Action item ▸
Retype each entry. Leave every word as it is.

Records provided ▸

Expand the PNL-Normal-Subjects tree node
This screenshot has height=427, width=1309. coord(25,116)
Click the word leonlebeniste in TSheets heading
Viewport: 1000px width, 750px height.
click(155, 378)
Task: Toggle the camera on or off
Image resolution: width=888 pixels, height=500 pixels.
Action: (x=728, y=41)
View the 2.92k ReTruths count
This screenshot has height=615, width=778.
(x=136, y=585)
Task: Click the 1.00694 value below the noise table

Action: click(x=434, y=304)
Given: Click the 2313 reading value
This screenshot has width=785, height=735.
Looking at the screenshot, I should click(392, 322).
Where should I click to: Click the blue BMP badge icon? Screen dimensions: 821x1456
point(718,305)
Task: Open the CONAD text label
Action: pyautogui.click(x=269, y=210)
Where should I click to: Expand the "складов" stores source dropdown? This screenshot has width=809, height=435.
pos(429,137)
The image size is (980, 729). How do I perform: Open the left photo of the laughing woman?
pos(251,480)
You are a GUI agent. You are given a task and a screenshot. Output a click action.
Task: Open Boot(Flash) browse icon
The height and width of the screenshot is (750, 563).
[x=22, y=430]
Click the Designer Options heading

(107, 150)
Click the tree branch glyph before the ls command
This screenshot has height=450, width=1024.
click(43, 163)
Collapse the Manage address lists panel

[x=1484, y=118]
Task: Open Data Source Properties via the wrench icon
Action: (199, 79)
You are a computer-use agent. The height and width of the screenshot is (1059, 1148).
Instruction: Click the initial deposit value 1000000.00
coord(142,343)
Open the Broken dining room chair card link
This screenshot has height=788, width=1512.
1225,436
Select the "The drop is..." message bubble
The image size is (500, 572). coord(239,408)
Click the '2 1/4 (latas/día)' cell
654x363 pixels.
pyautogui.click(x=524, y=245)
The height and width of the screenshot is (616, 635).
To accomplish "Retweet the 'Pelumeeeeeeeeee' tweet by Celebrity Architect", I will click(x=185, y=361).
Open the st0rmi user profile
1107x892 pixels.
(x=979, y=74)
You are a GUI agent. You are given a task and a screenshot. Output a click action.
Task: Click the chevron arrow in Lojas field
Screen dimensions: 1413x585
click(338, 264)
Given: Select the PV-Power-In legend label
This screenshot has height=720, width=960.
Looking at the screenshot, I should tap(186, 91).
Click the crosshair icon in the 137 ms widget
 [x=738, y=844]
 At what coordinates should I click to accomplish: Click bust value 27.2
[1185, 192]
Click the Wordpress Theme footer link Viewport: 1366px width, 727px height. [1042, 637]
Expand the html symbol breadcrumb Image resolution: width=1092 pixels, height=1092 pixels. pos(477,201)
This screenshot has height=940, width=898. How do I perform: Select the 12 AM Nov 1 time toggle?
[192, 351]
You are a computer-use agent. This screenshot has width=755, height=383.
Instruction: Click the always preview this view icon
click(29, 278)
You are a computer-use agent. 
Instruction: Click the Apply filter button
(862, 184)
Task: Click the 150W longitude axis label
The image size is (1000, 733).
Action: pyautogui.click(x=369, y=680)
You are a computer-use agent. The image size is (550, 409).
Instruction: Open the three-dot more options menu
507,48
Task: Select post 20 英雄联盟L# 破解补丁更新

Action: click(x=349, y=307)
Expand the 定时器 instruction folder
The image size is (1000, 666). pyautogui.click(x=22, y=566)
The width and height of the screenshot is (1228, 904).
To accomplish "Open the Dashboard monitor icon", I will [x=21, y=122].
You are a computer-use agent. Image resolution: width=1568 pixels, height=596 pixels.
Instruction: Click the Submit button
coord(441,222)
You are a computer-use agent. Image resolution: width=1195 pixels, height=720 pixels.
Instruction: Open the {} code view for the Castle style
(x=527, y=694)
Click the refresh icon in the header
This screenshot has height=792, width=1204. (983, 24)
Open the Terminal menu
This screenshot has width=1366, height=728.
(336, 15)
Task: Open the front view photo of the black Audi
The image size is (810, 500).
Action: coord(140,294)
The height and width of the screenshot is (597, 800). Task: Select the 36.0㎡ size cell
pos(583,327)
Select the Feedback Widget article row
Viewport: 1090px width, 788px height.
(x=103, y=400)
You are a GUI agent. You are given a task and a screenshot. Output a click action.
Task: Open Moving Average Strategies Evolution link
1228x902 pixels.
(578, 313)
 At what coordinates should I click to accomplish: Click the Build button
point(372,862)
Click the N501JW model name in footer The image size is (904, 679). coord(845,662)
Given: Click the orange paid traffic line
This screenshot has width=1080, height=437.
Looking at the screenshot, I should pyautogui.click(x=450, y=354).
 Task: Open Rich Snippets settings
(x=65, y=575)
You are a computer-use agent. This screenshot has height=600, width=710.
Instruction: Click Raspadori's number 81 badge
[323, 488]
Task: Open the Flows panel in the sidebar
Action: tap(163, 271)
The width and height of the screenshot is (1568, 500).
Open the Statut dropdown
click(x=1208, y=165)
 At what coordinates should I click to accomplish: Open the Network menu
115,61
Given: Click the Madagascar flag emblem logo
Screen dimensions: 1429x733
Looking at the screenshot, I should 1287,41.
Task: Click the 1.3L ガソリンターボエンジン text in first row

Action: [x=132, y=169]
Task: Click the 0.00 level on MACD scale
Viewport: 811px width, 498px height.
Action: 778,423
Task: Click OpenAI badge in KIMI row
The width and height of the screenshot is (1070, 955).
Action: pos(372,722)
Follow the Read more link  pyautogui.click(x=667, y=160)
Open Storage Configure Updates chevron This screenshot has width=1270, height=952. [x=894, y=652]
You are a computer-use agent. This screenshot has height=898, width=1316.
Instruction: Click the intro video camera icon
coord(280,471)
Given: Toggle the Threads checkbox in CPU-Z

Finished exercise ▸
Expand the PNL-Normal-Subjects tree node
This screenshot has height=427, width=1309. coord(25,116)
Click the word leonlebeniste in TSheets heading
Viewport: 1000px width, 750px height.
click(155, 378)
Task: Toggle the camera on or off
Image resolution: width=888 pixels, height=500 pixels.
Action: (x=728, y=41)
View the 2.92k ReTruths count
This screenshot has height=615, width=778.
(x=136, y=585)
Task: Click the 1.00694 value below the noise table

Action: click(x=434, y=304)
Given: Click the 2313 reading value
This screenshot has width=785, height=735.
Looking at the screenshot, I should click(392, 322).
Where should I click to: Click the blue BMP badge icon? Screen dimensions: 821x1456
point(718,305)
Task: Open the CONAD text label
Action: pyautogui.click(x=269, y=210)
Where should I click to: Expand the "складов" stores source dropdown? This screenshot has width=809, height=435.
pos(429,137)
The image size is (980, 729). How do I perform: Open the left photo of the laughing woman?
pos(251,480)
You are a GUI agent. You are given a task and a screenshot. Output a click action.
Task: Open Boot(Flash) browse icon
The height and width of the screenshot is (750, 563).
[x=22, y=430]
Click the Designer Options heading

(107, 150)
Click the tree branch glyph before the ls command
This screenshot has height=450, width=1024.
click(43, 163)
Collapse the Manage address lists panel

[x=1484, y=118]
Task: Open Data Source Properties via the wrench icon
Action: (199, 79)
You are a computer-use agent. The height and width of the screenshot is (1059, 1148).
Instruction: Click the initial deposit value 1000000.00
coord(142,343)
Open the Broken dining room chair card link
This screenshot has height=788, width=1512.
1225,436
Select the "The drop is..." message bubble
The image size is (500, 572). coord(239,408)
Click the '2 1/4 (latas/día)' cell
654x363 pixels.
pyautogui.click(x=524, y=245)
The height and width of the screenshot is (616, 635).
To accomplish "Retweet the 'Pelumeeeeeeeeee' tweet by Celebrity Architect", I will click(x=185, y=361).
Open the st0rmi user profile
1107x892 pixels.
(x=979, y=74)
You are a GUI agent. You are given a task and a screenshot. Output a click action.
Task: Click the chevron arrow in Lojas field
Screen dimensions: 1413x585
click(338, 264)
Given: Select the PV-Power-In legend label
This screenshot has height=720, width=960.
Looking at the screenshot, I should tap(186, 91).
Click the crosshair icon in the 137 ms widget
 [x=738, y=844]
 At what coordinates should I click to accomplish: Click bust value 27.2
[1185, 192]
Click the Wordpress Theme footer link Viewport: 1366px width, 727px height. [1042, 637]
Expand the html symbol breadcrumb Image resolution: width=1092 pixels, height=1092 pixels. pos(477,201)
This screenshot has height=940, width=898. How do I perform: Select the 12 AM Nov 1 time toggle?
[192, 351]
You are a computer-use agent. This screenshot has width=755, height=383.
Instruction: Click the always preview this view icon
click(29, 278)
You are a computer-use agent. 
Instruction: Click the Apply filter button
(862, 184)
Task: Click the 150W longitude axis label
The image size is (1000, 733).
Action: pyautogui.click(x=369, y=680)
You are a computer-use agent. The image size is (550, 409).
Instruction: Open the three-dot more options menu
507,48
Task: Select post 20 英雄联盟L# 破解补丁更新

Action: click(x=349, y=307)
Expand the 定时器 instruction folder
The image size is (1000, 666). pyautogui.click(x=22, y=566)
The width and height of the screenshot is (1228, 904).
To accomplish "Open the Dashboard monitor icon", I will [x=21, y=122].
You are a computer-use agent. Image resolution: width=1568 pixels, height=596 pixels.
Instruction: Click the Submit button
coord(441,222)
You are a computer-use agent. Image resolution: width=1195 pixels, height=720 pixels.
Instruction: Open the {} code view for the Castle style
(x=527, y=694)
Click the refresh icon in the header
This screenshot has height=792, width=1204. (983, 24)
Open the Terminal menu
This screenshot has width=1366, height=728.
(336, 15)
Task: Open the front view photo of the black Audi
The image size is (810, 500).
Action: coord(140,294)
The height and width of the screenshot is (597, 800). Task: Select the 36.0㎡ size cell
pos(583,327)
Select the Feedback Widget article row
Viewport: 1090px width, 788px height.
(x=103, y=400)
You are a GUI agent. You are given a task and a screenshot. Output a click action.
Task: Open Moving Average Strategies Evolution link
1228x902 pixels.
(578, 313)
 At what coordinates should I click to accomplish: Click the Build button
point(372,862)
Click the N501JW model name in footer The image size is (904, 679). coord(845,662)
Given: Click the orange paid traffic line
This screenshot has width=1080, height=437.
Looking at the screenshot, I should pyautogui.click(x=450, y=354).
 Task: Open Rich Snippets settings
(x=65, y=575)
You are a computer-use agent. This screenshot has height=600, width=710.
Instruction: Click Raspadori's number 81 badge
[323, 488]
Task: Open the Flows panel in the sidebar
Action: tap(163, 271)
The width and height of the screenshot is (1568, 500).
Open the Statut dropdown
click(x=1208, y=165)
 At what coordinates should I click to accomplish: Open the Network menu
115,61
Given: Click the Madagascar flag emblem logo
Screen dimensions: 1429x733
Looking at the screenshot, I should 1287,41.
Task: Click the 1.3L ガソリンターボエンジン text in first row

Action: [x=132, y=169]
Task: Click the 0.00 level on MACD scale
Viewport: 811px width, 498px height.
Action: 778,423
Task: Click OpenAI badge in KIMI row
The width and height of the screenshot is (1070, 955).
Action: pos(372,722)
Follow the Read more link  pyautogui.click(x=667, y=160)
Open Storage Configure Updates chevron This screenshot has width=1270, height=952. [x=894, y=652]
You are a computer-use agent. This screenshot has height=898, width=1316.
Instruction: Click the intro video camera icon
coord(280,471)
Given: Toggle the Threads checkbox in CPU-Z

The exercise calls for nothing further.